What is expected: Copy the items word for word, from the line containing "Click the peak of the waveform envelope" down to the line containing "Action: [x=30, y=317]", with both of those lines included.

— START Task input —

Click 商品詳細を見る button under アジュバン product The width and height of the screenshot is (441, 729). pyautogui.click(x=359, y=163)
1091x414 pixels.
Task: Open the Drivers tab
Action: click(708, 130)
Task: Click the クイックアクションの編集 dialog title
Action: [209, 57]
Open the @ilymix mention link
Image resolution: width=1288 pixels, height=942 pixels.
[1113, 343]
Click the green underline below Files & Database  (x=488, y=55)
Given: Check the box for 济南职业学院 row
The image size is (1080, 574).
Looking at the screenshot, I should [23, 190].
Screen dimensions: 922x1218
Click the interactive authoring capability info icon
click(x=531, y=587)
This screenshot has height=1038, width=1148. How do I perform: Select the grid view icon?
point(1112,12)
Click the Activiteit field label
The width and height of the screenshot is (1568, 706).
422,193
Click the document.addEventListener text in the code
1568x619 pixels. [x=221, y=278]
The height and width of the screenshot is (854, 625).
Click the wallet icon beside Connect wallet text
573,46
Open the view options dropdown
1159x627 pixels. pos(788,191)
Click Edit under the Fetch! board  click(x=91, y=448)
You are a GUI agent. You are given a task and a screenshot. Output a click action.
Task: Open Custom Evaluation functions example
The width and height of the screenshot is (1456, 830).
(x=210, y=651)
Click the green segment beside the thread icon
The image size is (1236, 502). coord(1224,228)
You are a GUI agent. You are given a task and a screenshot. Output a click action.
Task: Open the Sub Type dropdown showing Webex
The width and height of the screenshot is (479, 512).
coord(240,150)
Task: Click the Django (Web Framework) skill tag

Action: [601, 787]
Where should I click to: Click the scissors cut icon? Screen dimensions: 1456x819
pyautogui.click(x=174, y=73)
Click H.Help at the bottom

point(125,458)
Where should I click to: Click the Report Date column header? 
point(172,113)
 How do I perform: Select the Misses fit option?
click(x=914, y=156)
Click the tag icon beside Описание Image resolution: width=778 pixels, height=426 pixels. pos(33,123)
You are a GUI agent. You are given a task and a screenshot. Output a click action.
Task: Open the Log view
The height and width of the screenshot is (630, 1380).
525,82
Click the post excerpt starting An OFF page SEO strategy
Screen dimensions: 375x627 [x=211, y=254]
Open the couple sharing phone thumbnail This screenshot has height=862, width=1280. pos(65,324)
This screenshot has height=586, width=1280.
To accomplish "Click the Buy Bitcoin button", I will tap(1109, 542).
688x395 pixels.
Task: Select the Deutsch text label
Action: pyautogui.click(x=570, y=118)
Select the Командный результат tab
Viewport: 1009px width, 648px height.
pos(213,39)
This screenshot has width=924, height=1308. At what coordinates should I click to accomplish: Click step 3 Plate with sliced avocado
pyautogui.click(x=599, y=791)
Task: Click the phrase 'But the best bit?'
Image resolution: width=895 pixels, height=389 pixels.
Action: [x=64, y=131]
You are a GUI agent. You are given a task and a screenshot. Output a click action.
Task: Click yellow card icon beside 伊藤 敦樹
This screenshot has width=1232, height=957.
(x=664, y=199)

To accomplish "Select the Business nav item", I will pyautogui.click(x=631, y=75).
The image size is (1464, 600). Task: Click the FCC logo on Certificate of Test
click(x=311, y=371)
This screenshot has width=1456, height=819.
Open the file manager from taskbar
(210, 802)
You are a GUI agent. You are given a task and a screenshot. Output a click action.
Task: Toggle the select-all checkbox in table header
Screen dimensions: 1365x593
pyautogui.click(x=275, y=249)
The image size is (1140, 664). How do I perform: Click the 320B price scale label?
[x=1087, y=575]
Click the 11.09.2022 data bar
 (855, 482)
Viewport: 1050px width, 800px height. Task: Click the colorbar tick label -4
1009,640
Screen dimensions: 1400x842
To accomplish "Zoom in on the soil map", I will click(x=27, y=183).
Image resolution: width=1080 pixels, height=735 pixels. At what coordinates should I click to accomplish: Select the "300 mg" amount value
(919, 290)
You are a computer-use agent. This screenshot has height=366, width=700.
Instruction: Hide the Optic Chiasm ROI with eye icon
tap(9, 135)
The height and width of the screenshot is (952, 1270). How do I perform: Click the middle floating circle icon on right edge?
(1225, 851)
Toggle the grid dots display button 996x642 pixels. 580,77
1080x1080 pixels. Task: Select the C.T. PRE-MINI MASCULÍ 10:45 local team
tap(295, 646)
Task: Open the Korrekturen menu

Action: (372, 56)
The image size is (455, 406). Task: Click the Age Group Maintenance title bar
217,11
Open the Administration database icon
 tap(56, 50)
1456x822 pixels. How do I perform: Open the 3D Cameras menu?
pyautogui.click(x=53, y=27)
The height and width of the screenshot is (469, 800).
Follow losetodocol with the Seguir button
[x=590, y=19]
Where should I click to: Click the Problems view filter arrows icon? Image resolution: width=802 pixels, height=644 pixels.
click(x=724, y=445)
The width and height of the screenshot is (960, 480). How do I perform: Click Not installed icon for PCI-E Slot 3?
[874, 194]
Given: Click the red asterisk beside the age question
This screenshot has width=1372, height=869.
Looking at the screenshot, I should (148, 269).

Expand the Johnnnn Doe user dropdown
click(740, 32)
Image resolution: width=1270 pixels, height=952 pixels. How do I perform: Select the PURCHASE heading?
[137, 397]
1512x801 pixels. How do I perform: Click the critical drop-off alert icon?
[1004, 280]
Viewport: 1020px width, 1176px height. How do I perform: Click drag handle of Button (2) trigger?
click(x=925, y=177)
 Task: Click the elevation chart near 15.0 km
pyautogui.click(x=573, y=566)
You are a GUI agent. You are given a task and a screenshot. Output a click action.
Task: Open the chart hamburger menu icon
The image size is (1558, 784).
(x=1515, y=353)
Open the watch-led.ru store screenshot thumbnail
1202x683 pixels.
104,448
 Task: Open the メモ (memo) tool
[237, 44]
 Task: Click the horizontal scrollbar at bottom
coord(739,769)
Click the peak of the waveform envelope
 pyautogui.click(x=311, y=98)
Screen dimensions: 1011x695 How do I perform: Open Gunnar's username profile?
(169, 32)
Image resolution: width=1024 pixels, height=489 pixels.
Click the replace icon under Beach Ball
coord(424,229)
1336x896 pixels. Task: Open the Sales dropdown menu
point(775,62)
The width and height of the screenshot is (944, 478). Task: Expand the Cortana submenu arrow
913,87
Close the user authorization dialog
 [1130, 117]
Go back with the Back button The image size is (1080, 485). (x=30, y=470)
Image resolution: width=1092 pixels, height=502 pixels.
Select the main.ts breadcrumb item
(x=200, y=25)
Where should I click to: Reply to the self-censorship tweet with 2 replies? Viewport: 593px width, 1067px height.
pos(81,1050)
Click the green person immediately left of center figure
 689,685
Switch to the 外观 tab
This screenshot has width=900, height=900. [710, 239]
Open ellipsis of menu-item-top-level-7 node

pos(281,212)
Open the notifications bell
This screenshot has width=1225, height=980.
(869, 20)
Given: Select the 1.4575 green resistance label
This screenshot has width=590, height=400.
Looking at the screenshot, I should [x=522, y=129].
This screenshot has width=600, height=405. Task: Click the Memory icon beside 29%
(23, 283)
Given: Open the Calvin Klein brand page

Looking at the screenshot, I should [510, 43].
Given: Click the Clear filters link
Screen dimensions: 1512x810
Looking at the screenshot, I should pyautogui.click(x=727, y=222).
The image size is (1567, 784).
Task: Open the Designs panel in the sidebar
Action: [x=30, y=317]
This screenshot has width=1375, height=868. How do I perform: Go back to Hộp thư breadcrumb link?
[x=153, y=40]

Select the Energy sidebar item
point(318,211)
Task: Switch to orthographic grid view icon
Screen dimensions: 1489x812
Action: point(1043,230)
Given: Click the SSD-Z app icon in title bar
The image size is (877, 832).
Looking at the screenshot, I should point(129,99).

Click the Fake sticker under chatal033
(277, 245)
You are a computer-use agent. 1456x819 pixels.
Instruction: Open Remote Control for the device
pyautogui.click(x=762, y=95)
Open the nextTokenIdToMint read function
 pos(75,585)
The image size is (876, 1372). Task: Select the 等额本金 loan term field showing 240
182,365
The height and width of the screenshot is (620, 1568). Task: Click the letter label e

— END Task input —

Task answer:
Click the peak of the waveform envelope
 pyautogui.click(x=311, y=98)
Screen dimensions: 1011x695 How do I perform: Open Gunnar's username profile?
(169, 32)
Image resolution: width=1024 pixels, height=489 pixels.
Click the replace icon under Beach Ball
coord(424,229)
1336x896 pixels. Task: Open the Sales dropdown menu
point(775,62)
The width and height of the screenshot is (944, 478). Task: Expand the Cortana submenu arrow
913,87
Close the user authorization dialog
 [1130, 117]
Go back with the Back button The image size is (1080, 485). (x=30, y=470)
Image resolution: width=1092 pixels, height=502 pixels.
Select the main.ts breadcrumb item
(x=200, y=25)
Where should I click to: Reply to the self-censorship tweet with 2 replies? Viewport: 593px width, 1067px height.
pos(81,1050)
Click the green person immediately left of center figure
 689,685
Switch to the 外观 tab
This screenshot has width=900, height=900. [710, 239]
Open ellipsis of menu-item-top-level-7 node

pos(281,212)
Open the notifications bell
This screenshot has width=1225, height=980.
(869, 20)
Given: Select the 1.4575 green resistance label
This screenshot has width=590, height=400.
Looking at the screenshot, I should [x=522, y=129].
This screenshot has width=600, height=405. Task: Click the Memory icon beside 29%
(23, 283)
Given: Open the Calvin Klein brand page

Looking at the screenshot, I should [510, 43].
Given: Click the Clear filters link
Screen dimensions: 1512x810
Looking at the screenshot, I should pyautogui.click(x=727, y=222).
The image size is (1567, 784).
Task: Open the Designs panel in the sidebar
Action: [x=30, y=317]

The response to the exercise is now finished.